I met up with Barry just weeks before May’s UK General Election and right after he had ‘door-stepped’ civil servants at Westminster to deliver an industry response to a Government consultation concerning future targets for packaging recycling.

Barry has only just resigned his directorship at Britton Group, one of the UK’s largest films and packaging suppliers and exporters. He thinks this still-live link with industry will help support and steer the fight by plastics to shake off persistent challenges to what the sector believes are provable environmental claims.

His time in office kicked off with an ‘unprecedented’ three government consultations landing on his desk, on landfill bans, recycling targets and climate change agreements, each calling for actions to prevent further grief to the industry.

In addition came the latest Round Two agreement of Courtauld requiring the retail supply chain to square up to a new policy approach based on carbon impact rather than weight.

The latest proposal could lead to risky packaging decisions liable to increase food waste, which has a much higher carbon impact than the packaging. At present, multilayer films protect meat from deterioration and have a carbon impact as little as one fiftieth of the meat it protects, Barry argues.

Courtauld 2 is set to run for a limited time of two years. “It’s half-baked, and the retail chain is not at all in favour of it,” says Barry. “We need to do things a little smarter. How do you analyse all those SKUs for carbon? Although I acknowledge it’s a step in the right direction, it needs robust challenging because industry needs some way to plan long-term.

He continues: “PAFA welcomes the resource efficiency approach. But we look forward to total life cycle analysis, where we win every time.”

LCA is the only way to make fair comparisons, he says, but adds that LCA tools must be developed with a wide industry consensus.

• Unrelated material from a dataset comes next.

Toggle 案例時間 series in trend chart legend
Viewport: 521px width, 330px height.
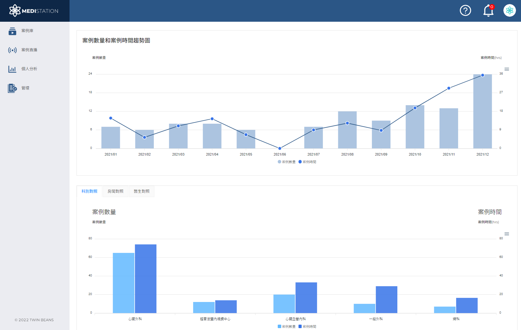pyautogui.click(x=307, y=162)
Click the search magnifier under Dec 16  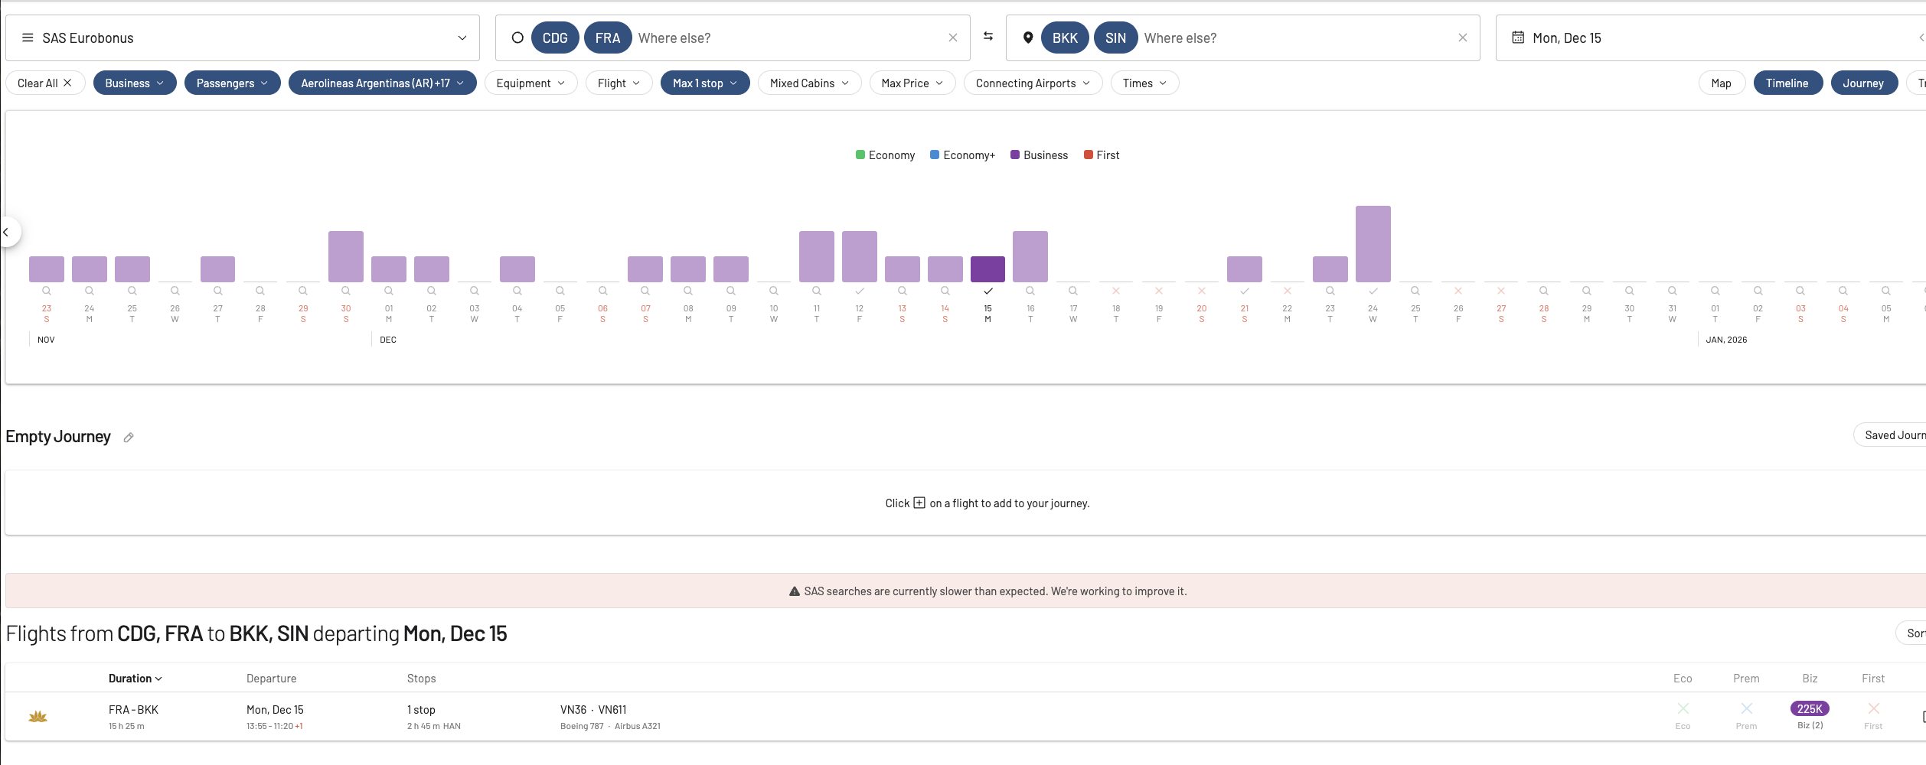tap(1030, 291)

Concerned that public money is being wasted in policymaking, he believes that instead of hiring expensive consultants, government should talk direct to industry.

On industry red tape, he says: “The burden of regulation is supposed to have eased, but I struggle to find members agreeing.

“Take REACH: unlike any other member country, the UK has imposed the principle of unlimited fines. I’m hoping something can be done about that.”

He wants to see greater support for economic growth. “There’s not enough creative response to the need to create income for the country. Are costly, aspirational environmental targets right and proper when the country is in its fragile economic state? We have suggested a working group - an elected committee representing the plastics logistics chain - to work on some solutions.”

The current Advisory Committee on Packaging (ACP) is composed of hand-picked retailers, packer fillers and industry members, but it is ‘common sense’ that any policy must be formulated with the widest possible consultation among those it will affect.

“I’ll be very disappointed if the working group proposal is not taken on board. The alternative is to be totally open to changing policy after it has been put out to consultation.”

PAFA represents plastics with different raw material origins, but is disturbed by the clamour from disputing factions within the ‘degradables’ sector, which has confused end users, not least retailers and brand owners.

“Government prefers the waste hierarchy, ¬‘reduce, reuse, recycle’. I feel at present there’s little room in UK policy for degradable materials from which you can’t recapture something - energy or compost. And materials must not disrupt the recycling chain for non-bio or degradable materials,” he affirms.

“As a result of lobbying, the UK is looking more closely at bio-materials and energy from waste. With oxy-degradables, it is a highly charged and emotional area, and retailers have moved away from it. And we need to close the chapter by working together and aiming to make a joint industry-government decision, involving all in the process.

“I believe not enough work has been done, and there’s not enough authoritative information to deal with end of life questions. We have to be very careful: good policy is held back, pending knowledge. It’s a matter of education, and technology is coming on all the time..”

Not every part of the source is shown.